Selection:
════════════════
In the arts, he predictably saw little to praise and considered that a cultural renaissance could still be launched from New Zealand, with his assistance.[14] This optimism is surprising, since he had left New Zealand at what now transpires to have been the country’s Golden Age of culture, dominated by his friends such as Rex Fairburn and Mason. Certainly it reflects a degree of optimism and idealism that also accounts for it “not being impossible,” given the circumstances of the post-war world, that he could have been named king of Poland.

Unsurprisingly, as part of the New Zealand literati, his cousin and biographer Stephanie de Montalk agonizes over Geoffrey’s “bigotry.” Yet she recalls his avid support for the Maori, the genuinely warm manner with which he mingled with students of all races at Victoria University, and his enthusiastic interest in their cultures. Students for their part were impressed by his learning and his personality, Indian students by his knowledge of Sanskrit.[15]

New European Order

In 1969 Potocki received an “amiable invitation from the Secretary General of the New European Order to attend the biennial Assembly of the Order at Easter in Barcelona, as Polish delegate.”[16] Potocki was skeptical, having had bad experiences with “English Fascist, semi-Fascist & pseudo-Fascist organizations,” which he considered at least among the leadership, to have been police agents and agents provocateurs. He was particularly scathing of Colin Jordan’s’ British National Socialist Movement, but regarded as genuine William Joyce’s National Socialist League.
════════════════
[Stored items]
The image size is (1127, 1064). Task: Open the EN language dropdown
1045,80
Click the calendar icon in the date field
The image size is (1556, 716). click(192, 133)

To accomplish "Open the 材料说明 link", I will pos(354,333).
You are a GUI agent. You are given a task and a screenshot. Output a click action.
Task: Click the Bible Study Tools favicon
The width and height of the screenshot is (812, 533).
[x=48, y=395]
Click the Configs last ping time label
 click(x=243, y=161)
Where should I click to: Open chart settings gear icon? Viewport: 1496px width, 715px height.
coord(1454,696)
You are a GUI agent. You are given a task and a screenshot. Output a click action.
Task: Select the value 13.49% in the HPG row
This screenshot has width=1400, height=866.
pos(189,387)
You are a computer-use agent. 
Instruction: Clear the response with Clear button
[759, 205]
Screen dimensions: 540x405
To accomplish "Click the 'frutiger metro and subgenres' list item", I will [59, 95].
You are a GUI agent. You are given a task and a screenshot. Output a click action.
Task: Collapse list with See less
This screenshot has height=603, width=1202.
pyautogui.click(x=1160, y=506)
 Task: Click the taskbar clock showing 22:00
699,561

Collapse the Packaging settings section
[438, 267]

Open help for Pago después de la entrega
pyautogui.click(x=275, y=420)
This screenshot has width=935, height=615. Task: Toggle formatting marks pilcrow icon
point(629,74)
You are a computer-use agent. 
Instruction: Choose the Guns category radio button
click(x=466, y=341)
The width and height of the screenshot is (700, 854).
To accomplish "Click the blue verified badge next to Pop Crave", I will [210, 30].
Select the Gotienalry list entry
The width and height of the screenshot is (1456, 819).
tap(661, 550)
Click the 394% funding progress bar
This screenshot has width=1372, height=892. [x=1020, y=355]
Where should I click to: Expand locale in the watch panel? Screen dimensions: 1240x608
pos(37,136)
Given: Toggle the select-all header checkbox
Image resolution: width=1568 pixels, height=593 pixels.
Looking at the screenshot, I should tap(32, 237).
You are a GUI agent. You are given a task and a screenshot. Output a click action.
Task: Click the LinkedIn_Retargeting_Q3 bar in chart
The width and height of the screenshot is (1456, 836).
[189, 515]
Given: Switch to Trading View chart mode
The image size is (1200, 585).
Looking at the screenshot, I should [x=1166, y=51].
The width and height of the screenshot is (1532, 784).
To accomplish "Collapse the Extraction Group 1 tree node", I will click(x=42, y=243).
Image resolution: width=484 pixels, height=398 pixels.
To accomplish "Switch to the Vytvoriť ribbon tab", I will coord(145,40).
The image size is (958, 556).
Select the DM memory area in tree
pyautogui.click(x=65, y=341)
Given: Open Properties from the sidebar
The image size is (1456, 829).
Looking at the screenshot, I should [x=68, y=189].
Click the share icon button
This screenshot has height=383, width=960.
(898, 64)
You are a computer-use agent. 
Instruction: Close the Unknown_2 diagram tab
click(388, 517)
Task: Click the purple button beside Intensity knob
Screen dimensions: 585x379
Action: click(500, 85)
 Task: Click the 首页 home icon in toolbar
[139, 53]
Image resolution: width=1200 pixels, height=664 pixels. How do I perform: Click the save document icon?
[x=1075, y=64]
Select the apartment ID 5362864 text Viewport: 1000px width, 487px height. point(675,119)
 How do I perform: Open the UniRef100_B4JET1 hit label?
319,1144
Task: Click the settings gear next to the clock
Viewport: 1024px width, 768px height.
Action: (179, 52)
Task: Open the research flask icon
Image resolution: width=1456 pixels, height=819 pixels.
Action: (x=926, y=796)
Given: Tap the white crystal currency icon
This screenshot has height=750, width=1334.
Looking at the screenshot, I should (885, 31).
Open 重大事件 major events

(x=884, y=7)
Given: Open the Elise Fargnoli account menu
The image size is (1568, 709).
════════════════
Set exercise 1: Using the Potocki passage, mark each statement (a), (b) and (c) as yes or no, and quote the words from the passage that decide it. (a) Potocki received the invitation to the Assembly of the New European Order in 1969. (b) Indian students were impressed by his knowledge of Latin. (c) The Assembly was to be held in Madrid.
Set exercise 2:
Answer these from the Potocki passage:
(a) Who was his cousin and biographer?
(b) At which university did he mingle with students of all races?
(c) Which organization did he regard as genuine?
Rely solely on the Potocki passage for what comes next.

Exercise solution 1:
(a) Yes: "In 1969 Potocki received an “amiable invitation from the Secretary General of the New European Order"
(b) No: "Indian students by his knowledge of Sanskrit."
(c) No: "at Easter in Barcelona, as Polish delegate."

Exercise solution 2:
(a) Stephanie de Montalk
(b) Victoria University
(c) William Joyce’s National Socialist League